━━ Data

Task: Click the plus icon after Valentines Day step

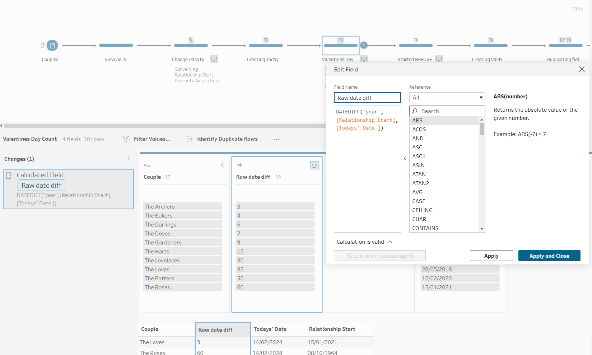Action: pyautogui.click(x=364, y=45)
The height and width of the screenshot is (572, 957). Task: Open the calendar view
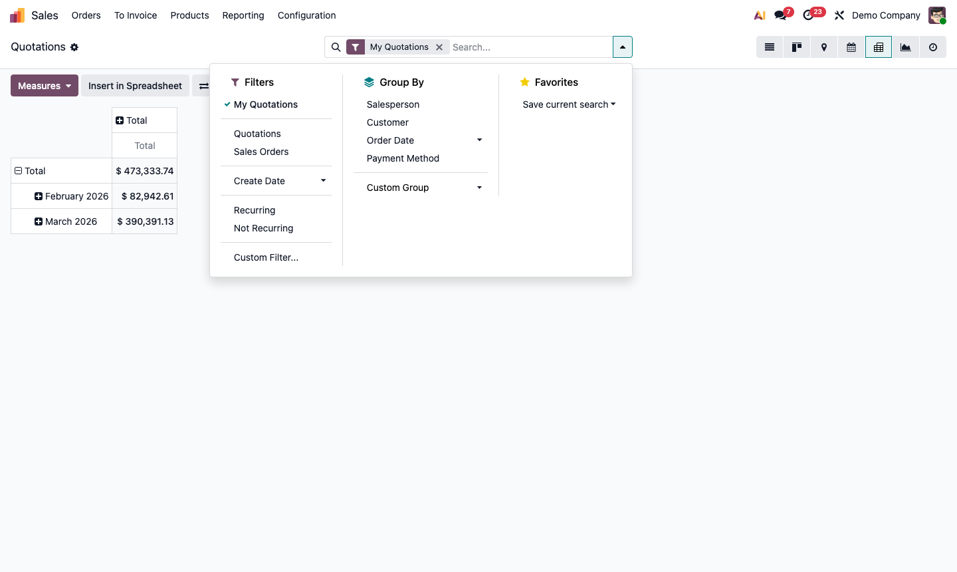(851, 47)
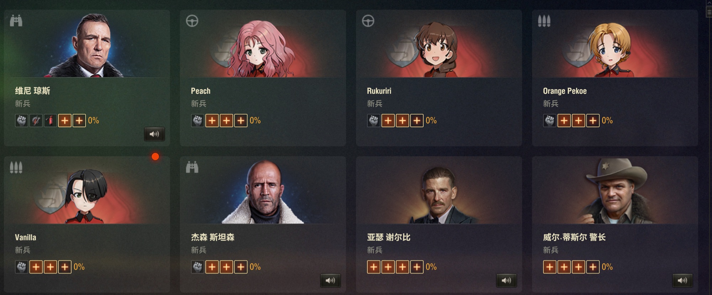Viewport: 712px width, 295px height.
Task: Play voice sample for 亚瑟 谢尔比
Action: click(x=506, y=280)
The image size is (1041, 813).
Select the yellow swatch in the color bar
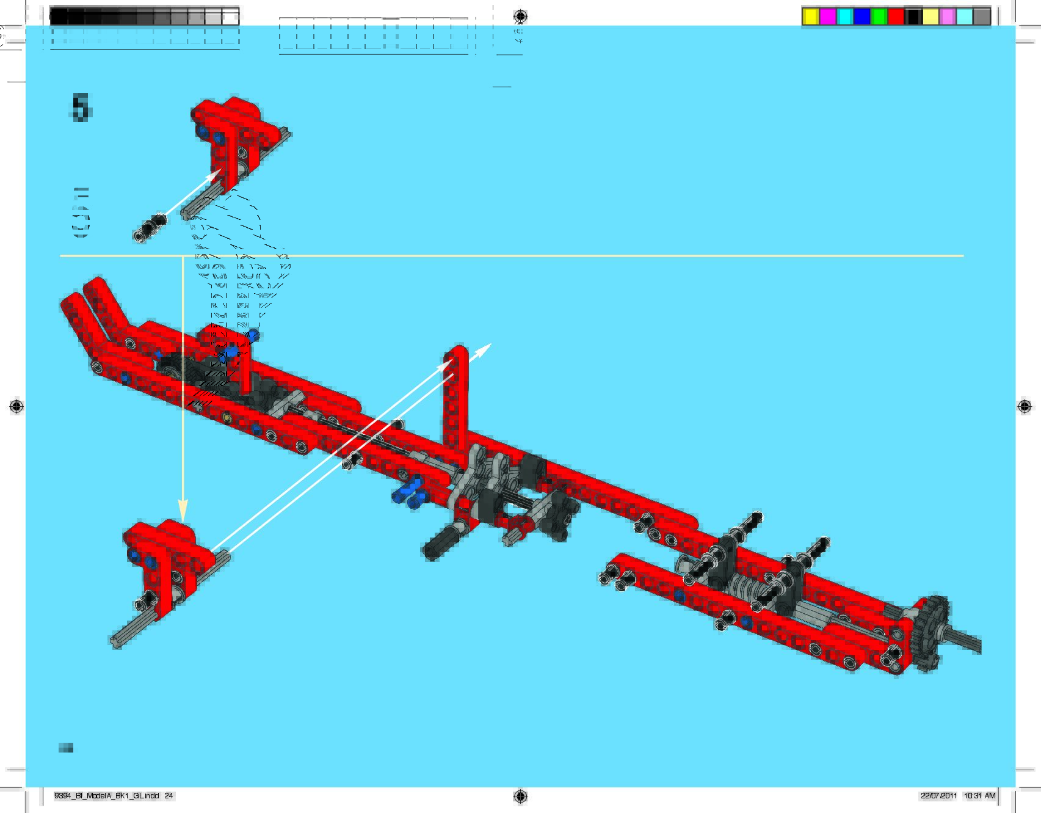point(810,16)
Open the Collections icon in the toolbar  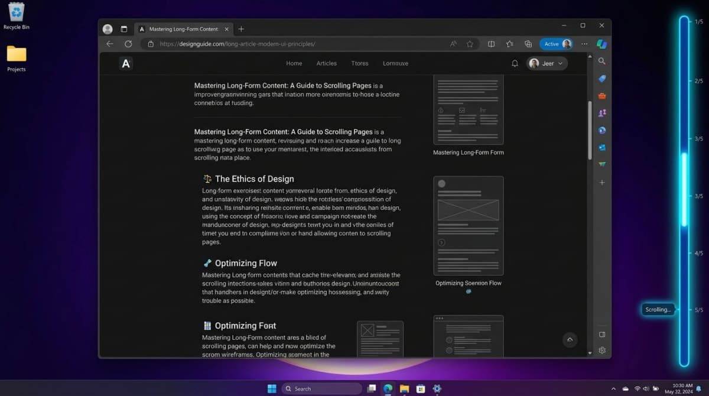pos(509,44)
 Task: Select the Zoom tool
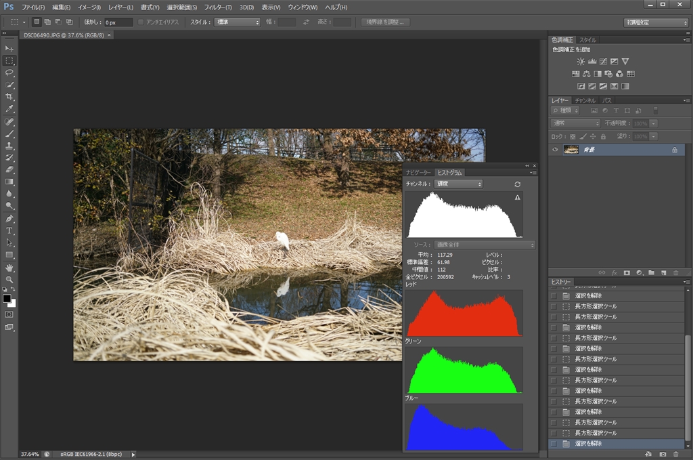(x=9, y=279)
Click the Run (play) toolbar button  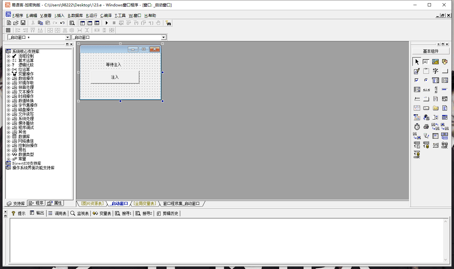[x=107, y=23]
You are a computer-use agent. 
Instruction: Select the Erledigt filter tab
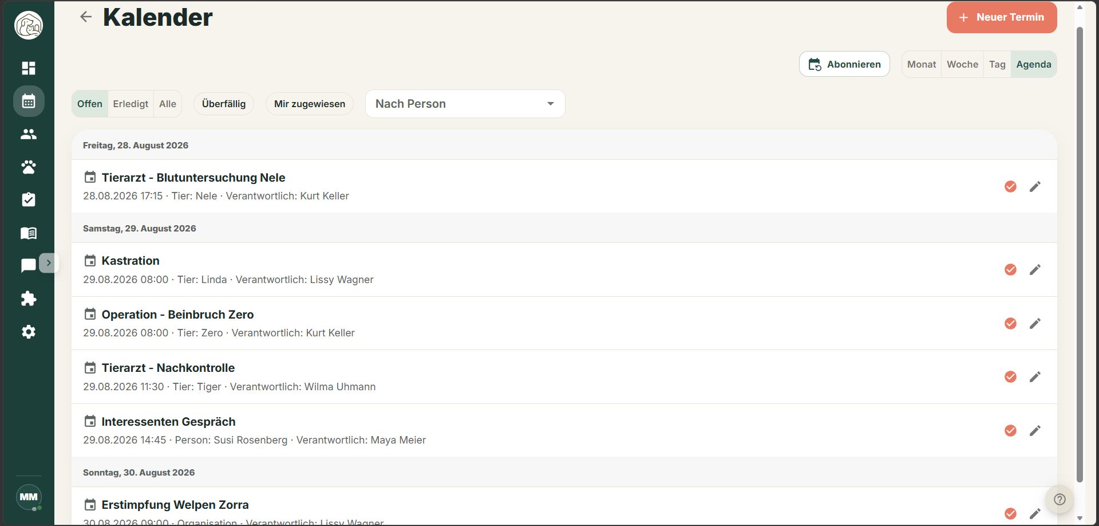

━━━━

With the pictures left out, copy exactly the lines from the line holding "You are a computer-use agent." through the final line of the records, including both.

**Problem solution**
You are a computer-use agent. 
Instruction: Select the Erledigt filter tab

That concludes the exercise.